‘Hiçbir mahpus tecrit ve izolasyon koşullarında tutulmamalıdır’
- 13:18 19 Aralık 2019
- Güncel
ADANA - “Hayata Dönüş Operasyonu"nun yıl dönümü dolayısıyla açıklama yapan İHD Adana Şubesi, “Tutuklu ve hükümlülerin haklarını ihlal eden, onlara işkence yapan, yaralayan ve öldüren kamu görevlileri hakkında davalar açılmalı, açılmış davalar bir an önce sonuca bağlanarak failler hak ettikleri cezalara çarptırılmalıdır” talebinde bulundu.
Türkiye’de 20 cezaevinde F Tipi” cezaevlerine karşı eylemde olan tutsaklara dönük gerçekleştirilen ve 30 kişinin yaşamını yitirdiği “Hayata Dönüş Operasyonu”nun yıl dönümü dolayısıyla İnsan Hakları Derneği (İHD) Adana Şubesi Hapishaneler Komisyonu basın açıklaması düzenledi. Dernek binasında gerçekleşen açıklamada, "19 Aralık cezaevleri katliamlarını unutma, unutturma" pankartı asıldı. Açıklamaya çok sayıda siyasi parti ve kurum temsilcisi katılırken açıklamayı İHD Adana Şubesi Hapishaneler Komisyonu Sözcüsü Avukat Zelal Demiray yaptı.
Dönemin Adalet Bakanı Hikmet Sami Türk'ün, "Toplumsal mutabakat sağlanmadan F Tipi Cezaevleri kullanıma açılmayacak" sözlerini hatırlatan Zelal, "Bu sözlere rağmen işlenen bu cinayetler, hem hukuki hem siyasi hem de toplumsal açıdan kabulü mümkün olmayan bir suç teşkil etmektedir. İnsanlığa karşı işlenmiş suçlardan biri olmasına rağmen gereği gibi yargılama yapılmamış, failler cezasızlık politikaları eşliğinde korunmuş ve kollanmıştır" dedi.
'İhlallere karşı mücadele edeceğiz’
Hukuken kabulü mümkün olmayan insan hakları ihlalinin üzerinden 19 yıl geçtiğini de hatırlatan Zelal, cezasızlık politikasının devam ettiğini belirterek, bugün hala tutsak ve hükümlülere yönelik kötü muamele ve işkencenin sistematik bir şekilde devam ettiğini vurguladı. Zelal, cezaevlerinde her türlü hak ihlaline karşı mücadele edeceklerinin altını çizdi.
Zelal, açıklamada hükümetten şu taleplerde bulundu:
“*Tüm mahpusların insan onuruna saygı gösterilmelidir.

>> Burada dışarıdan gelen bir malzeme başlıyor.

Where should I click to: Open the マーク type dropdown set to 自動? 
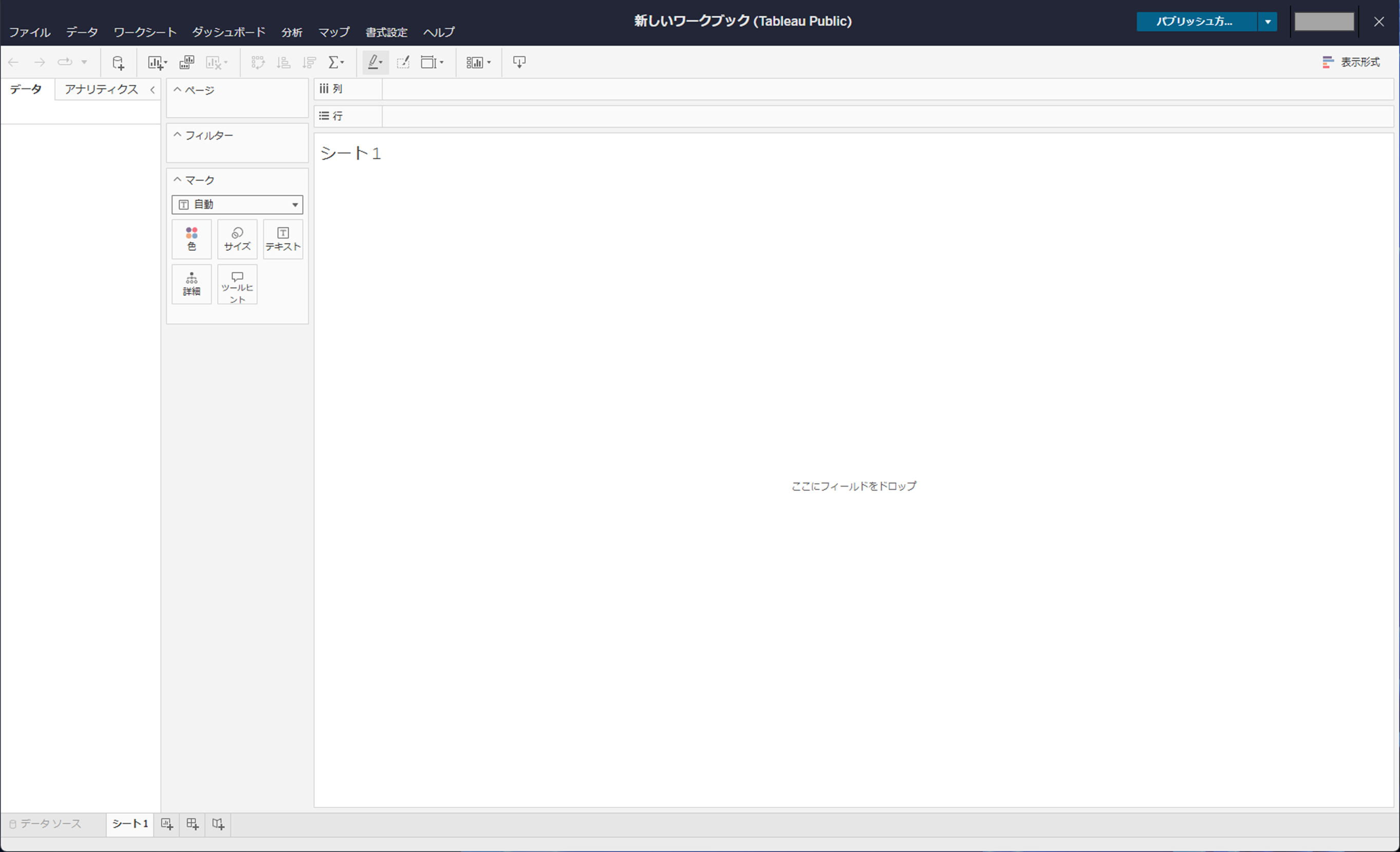click(x=237, y=205)
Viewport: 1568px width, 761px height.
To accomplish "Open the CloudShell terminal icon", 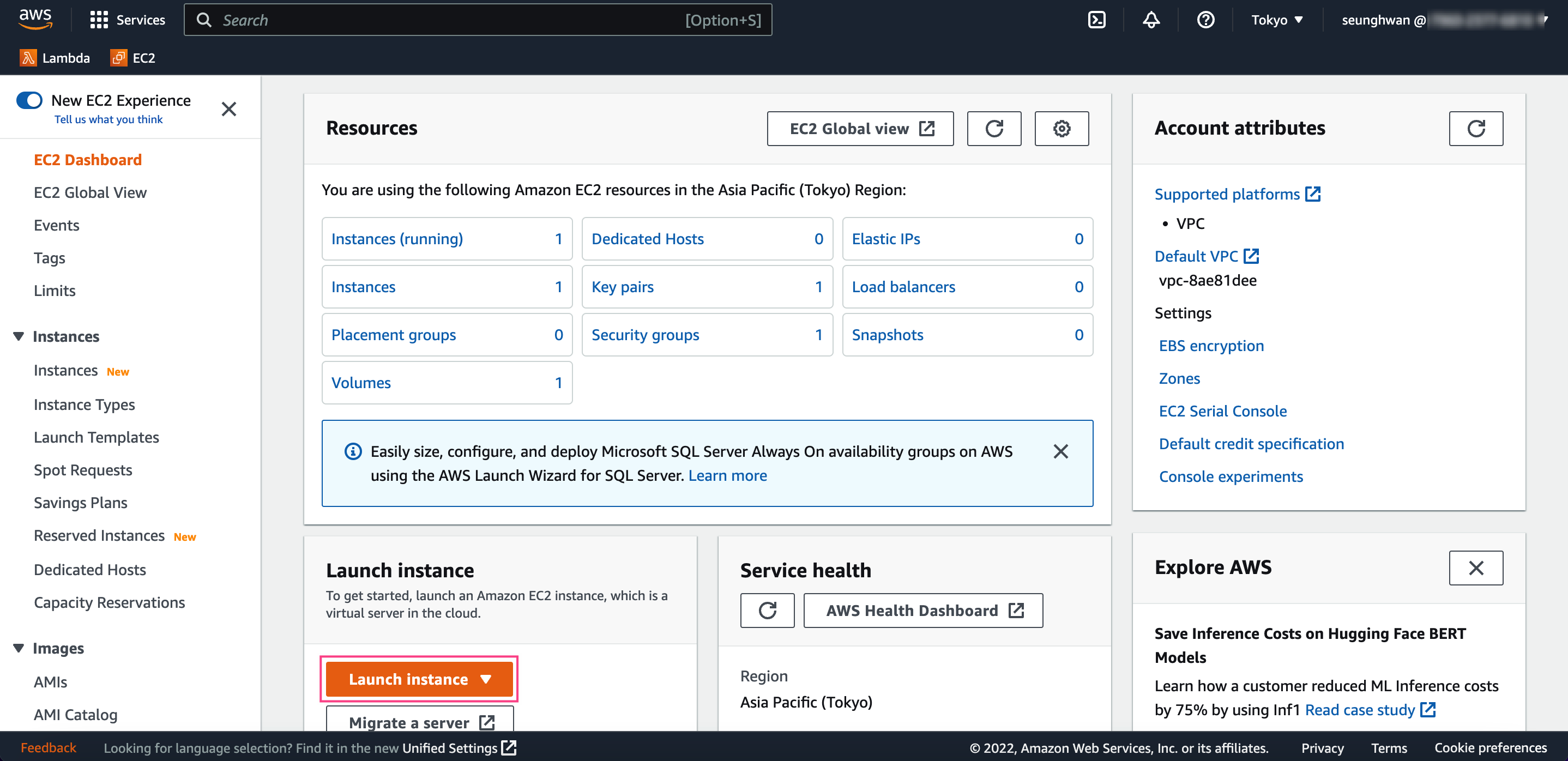I will point(1096,20).
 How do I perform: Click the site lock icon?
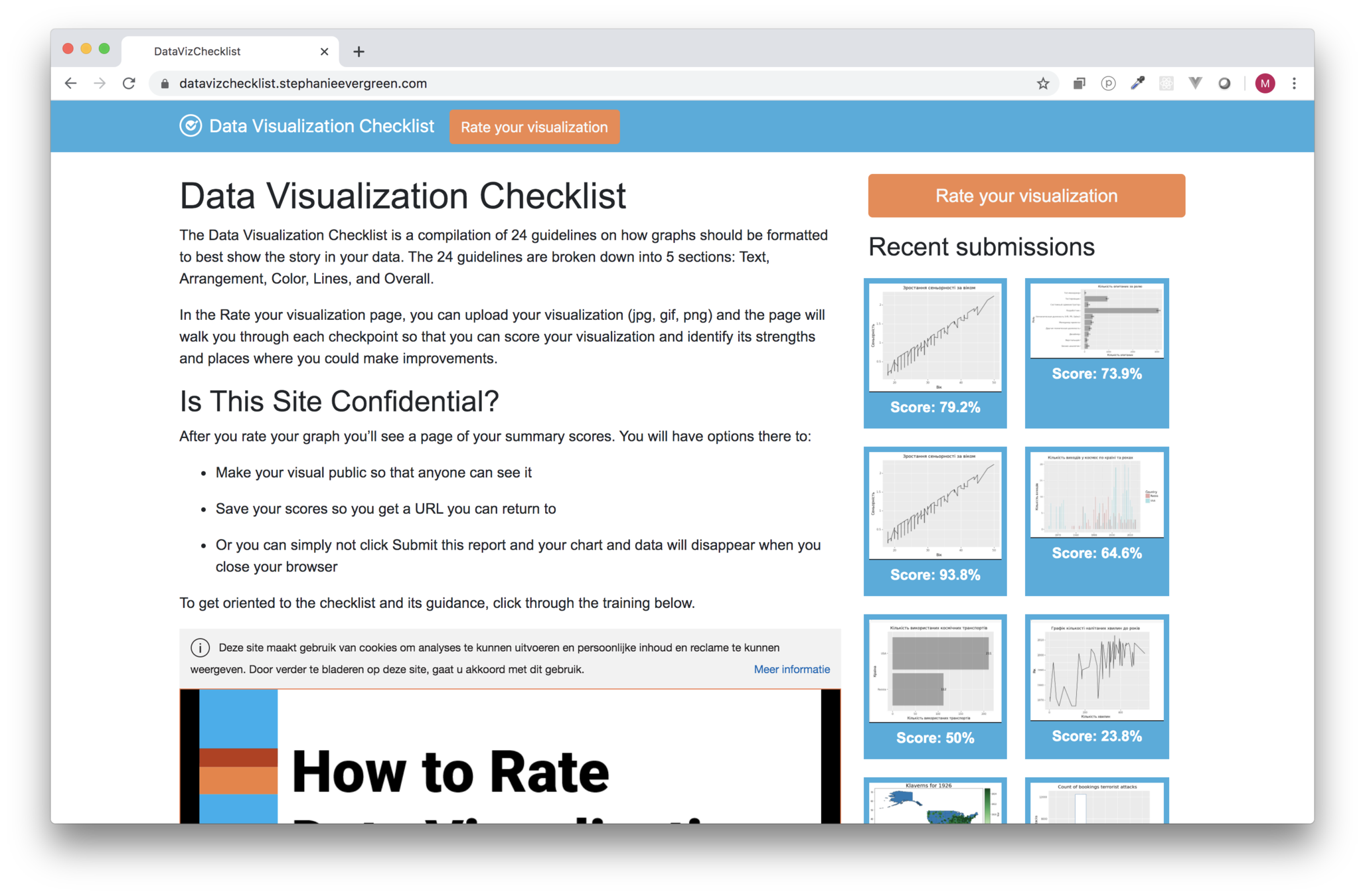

*Hiçbir mahpus tecrit ve izolasyon koşullarında tutulmamalıdır.
*19 Aralık katliamı davası sorumluları yargılanmalıdır. Zamanaşımı usulü ile uygulanan cezasızlık politikasına son verilmelidir.
*Adalet Bakanlığı kendisinin hazırlayıp yayınladığı 45/1 nolu Genelge'yi, hiçbir mazeret ileri sürmeden derhal uygulamalıdır.

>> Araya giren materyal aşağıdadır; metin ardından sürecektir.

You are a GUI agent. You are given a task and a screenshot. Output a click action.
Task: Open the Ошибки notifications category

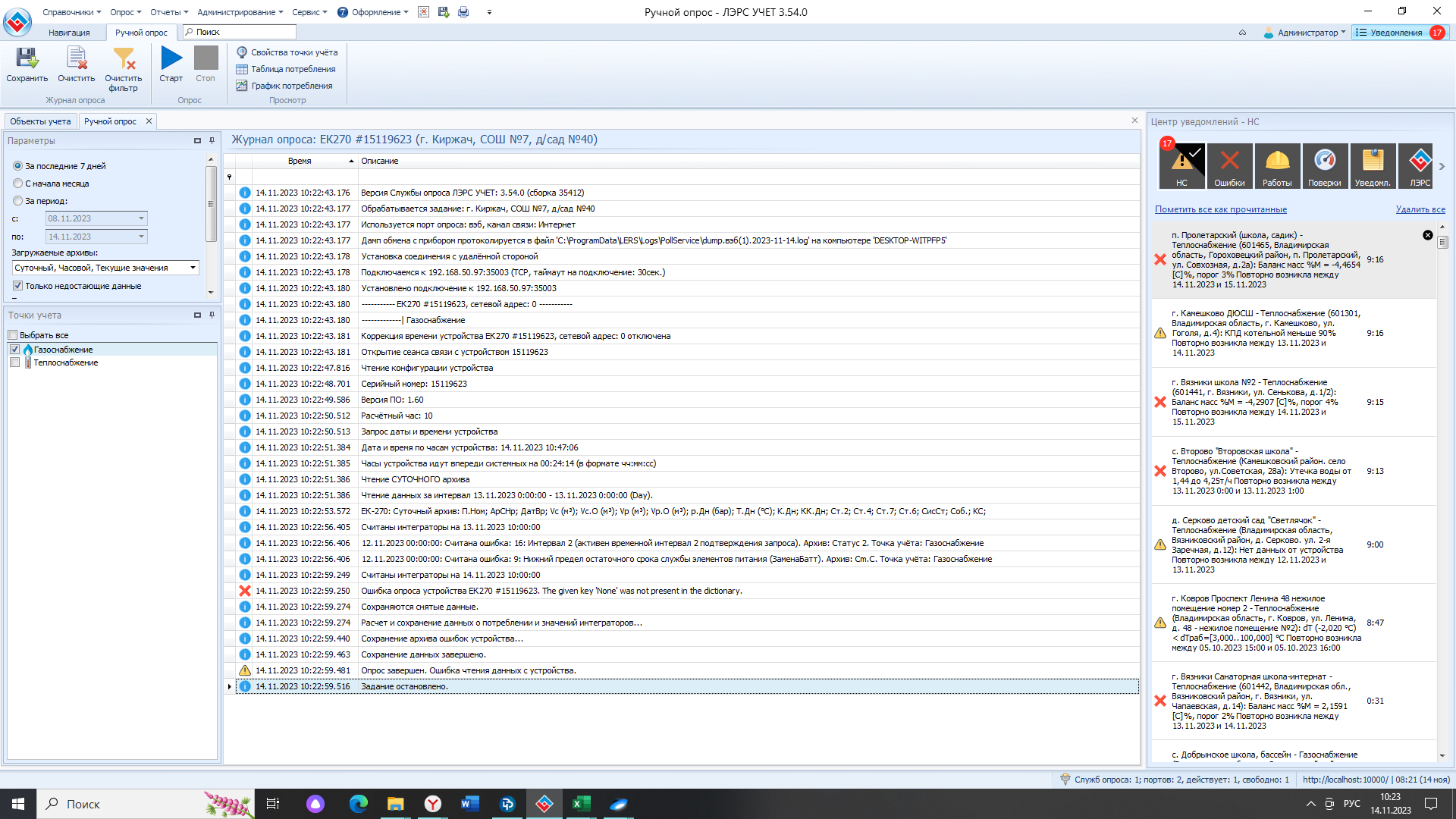1229,165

*Tutuklu ve hükümlülerin haklarını ihlal eden, onlara işkence yapan, yaralayan ve öldüren kamu görevlileri hakkında davalar açılmalı, açılmış davalar bir an önce sonuca bağlanarak failler hak ettikleri cezalara çarptırılmalıdır.
*Cezaevleri sivil izlemeye açık olmalıdır. Cezaevlerindeki mahpusların savunma, şiddete maruz kalmama, sağlık, eğitim, beslenme, aileleriyle, avukatlarıyla ve genel olarak dış dünya ile iletişim haklarına saygı gösterilmelidir.
*Yaklaşık 10 yıldır uygulanan tecrit koşulları insan haklarına aykırı olduğu için özel mevzuatla yönetilen tek kişilik İmralı Kapalı Cezaevi kapatılmalıdır.
*Yeni İnfaz Yasası, ilgili uzmanlık örgütleri ve insan hakları örgütlerinin görüşleri alınarak insan hakları hukukuna uygun değişikliklere uğratılmalıdır.
*Kadın Cezaevleri ve Çocuk Islahevleri, insan onurunun korunması bakış açısıyla yeniden düzenlenmelidir.
*Hiçbir surette ceza ve tutukevlerinde çocuklar bulundurulmamalıdır.
*Ceza ve tutukevlerinde kalanların sağlık durumu öncelikli olarak kabul edilmeli, tibbi tedaviye erişim hakları hiçbir biçimde engellenmemeli, hasta tutuklu ve hükümlülerin tedavilerinin ceza ve tutukevleri dışında yapılması temin edilmelidir."